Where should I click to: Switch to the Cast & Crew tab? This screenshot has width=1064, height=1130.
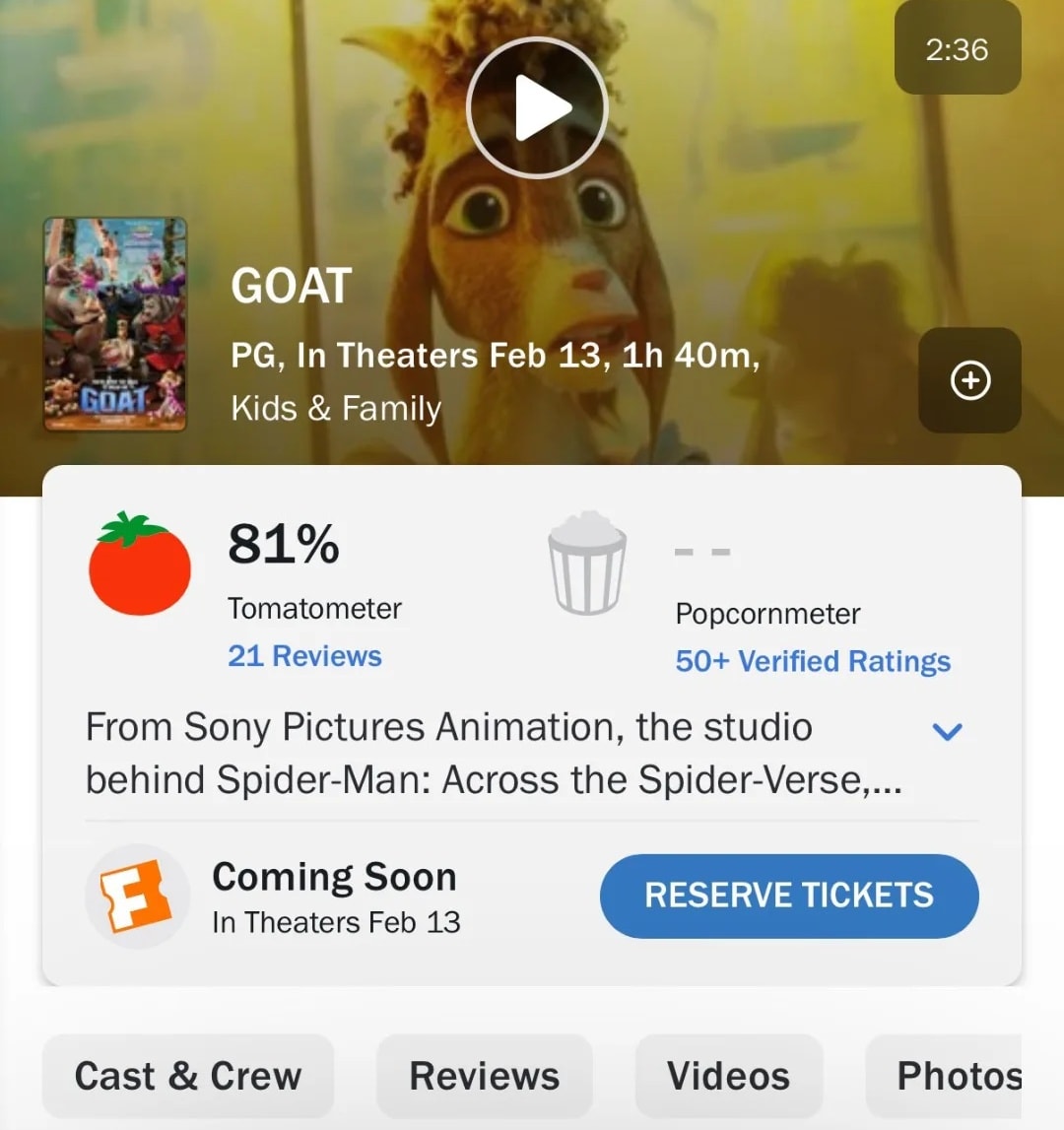coord(188,1076)
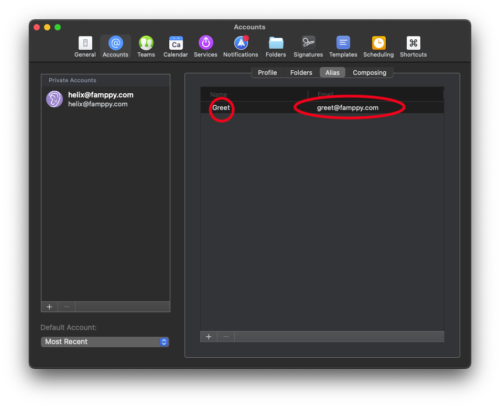Open the General preferences pane

pyautogui.click(x=85, y=47)
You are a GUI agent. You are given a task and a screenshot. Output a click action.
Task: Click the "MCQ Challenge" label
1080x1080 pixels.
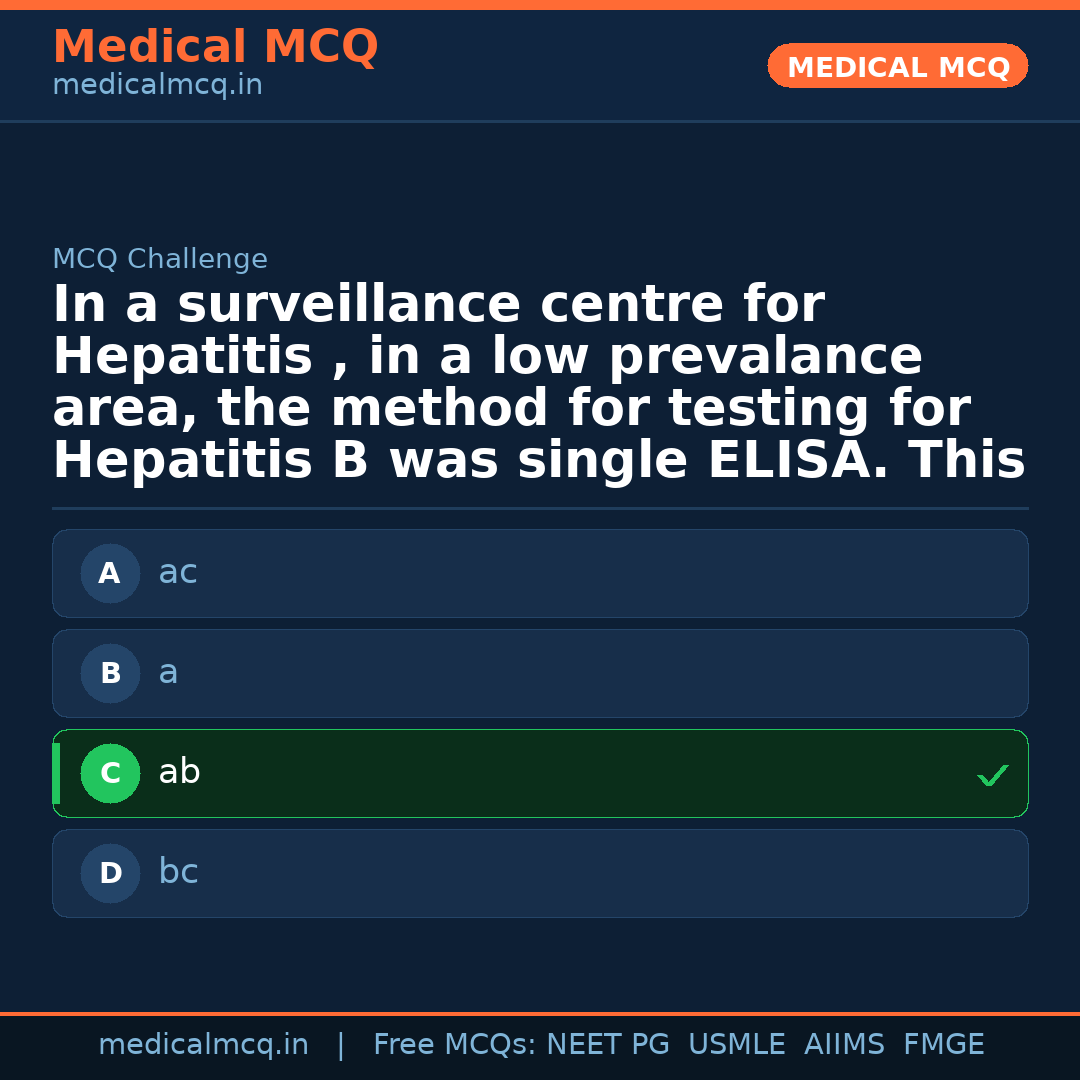pos(160,260)
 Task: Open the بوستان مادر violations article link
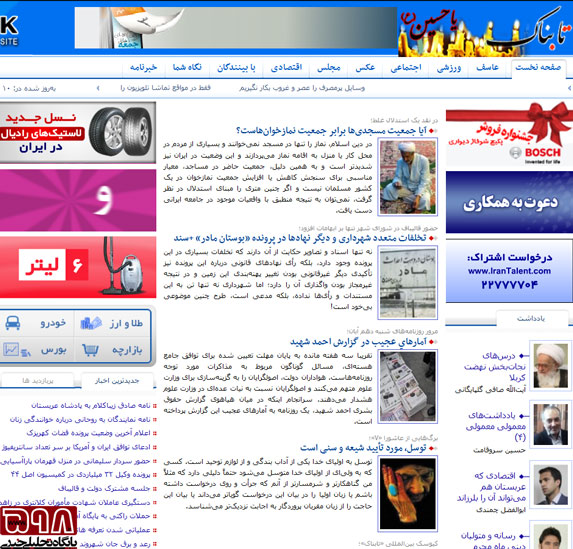click(300, 238)
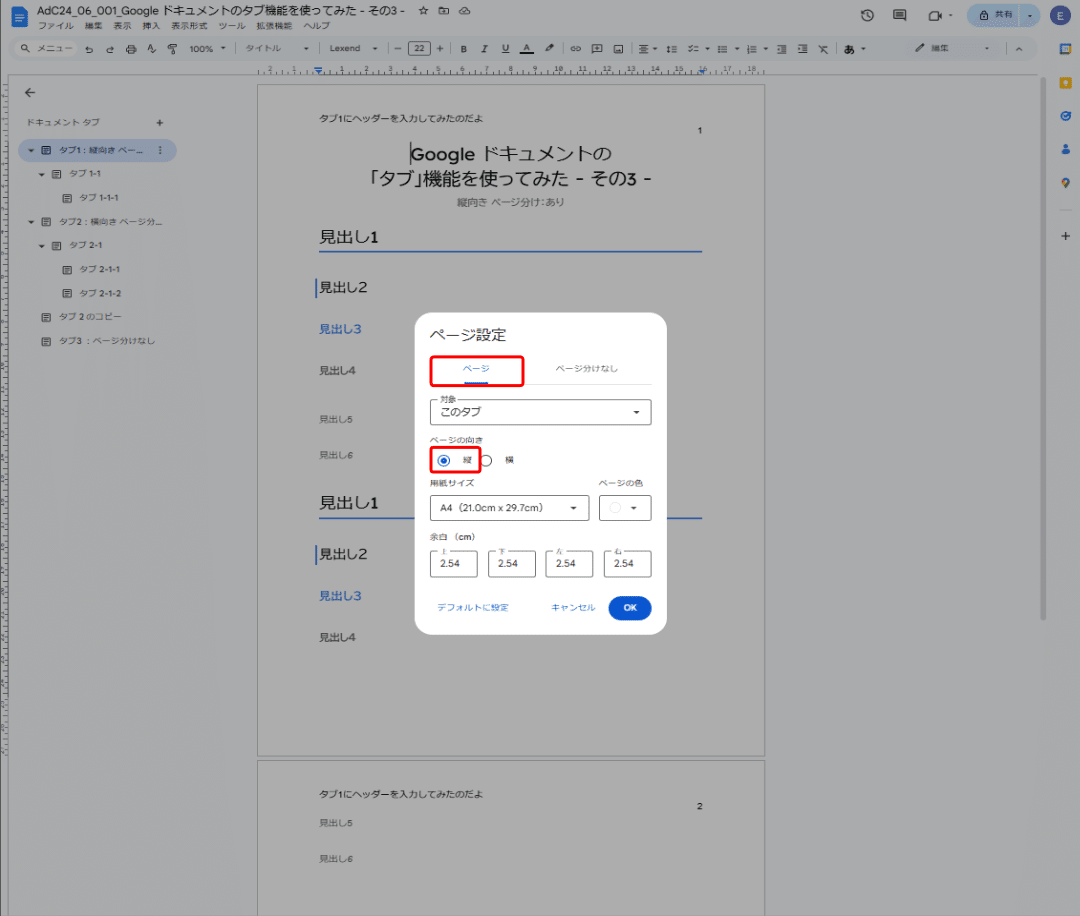
Task: Select the Bold formatting icon
Action: point(463,48)
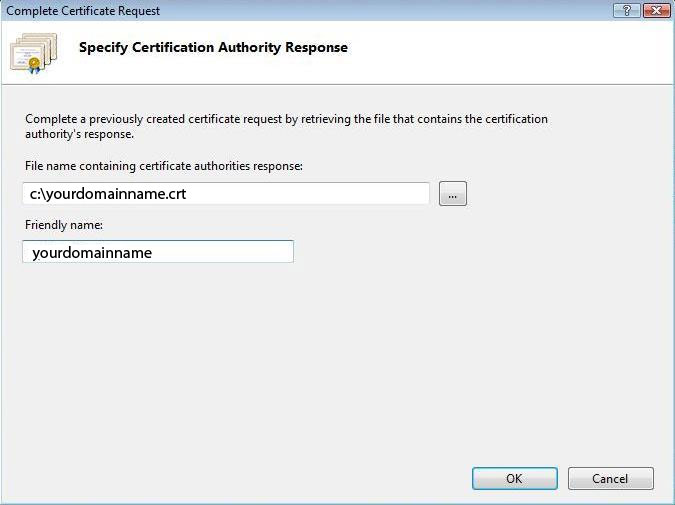Confirm the request with the OK button
Viewport: 675px width, 505px height.
pos(513,478)
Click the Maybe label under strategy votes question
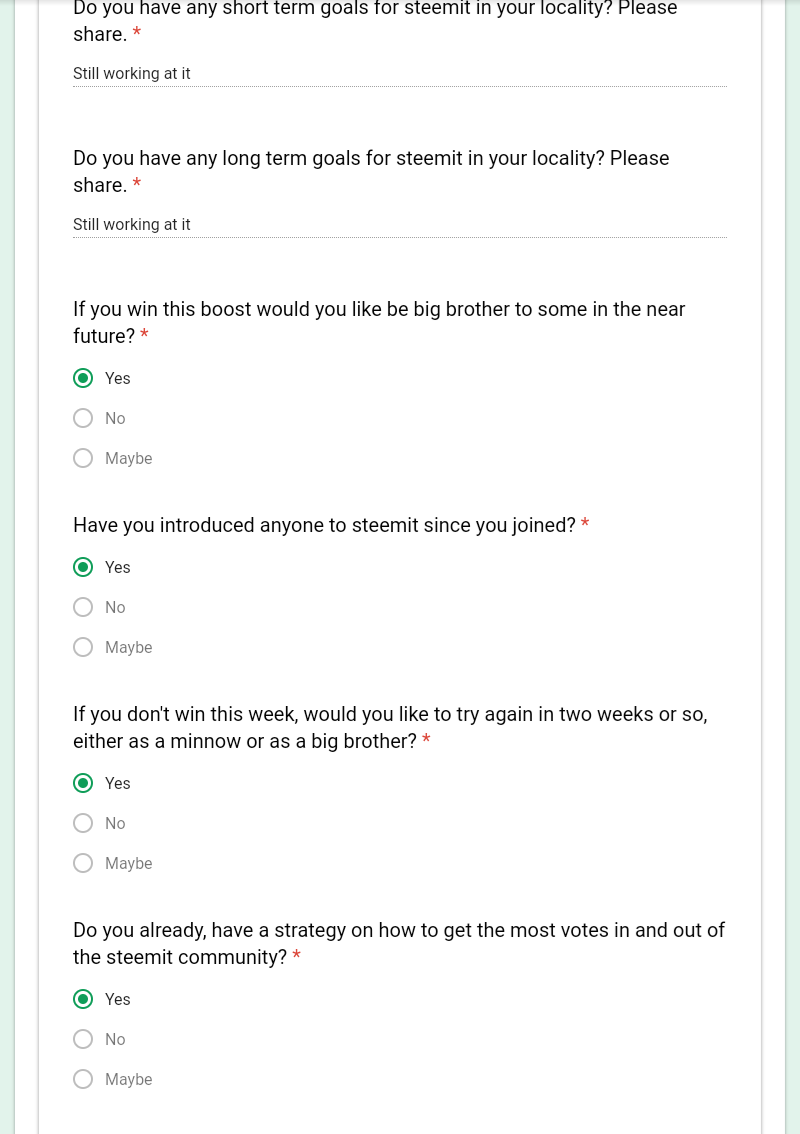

-*-

> YOUR INSTRUCTIONS
Reproduce the complete set of records verbatim and omit the pictures.

> TASK OUTPUT
Where should I click to: Switch to the Cast & Crew tab? This screenshot has width=1064, height=1130.
coord(188,1076)
Open the General preferences pane

pyautogui.click(x=85, y=47)
You are a GUI agent. You are given a task and a screenshot. Output a click action.
Task: Click the "MCQ Challenge" label
1080x1080 pixels.
pos(160,260)
 Task: Open the بوستان مادر violations article link
click(300, 238)
Task: Select the Bold formatting icon
Action: point(463,48)
Confirm the request with the OK button
Viewport: 675px width, 505px height.
pos(513,478)
Click the Maybe label under strategy votes question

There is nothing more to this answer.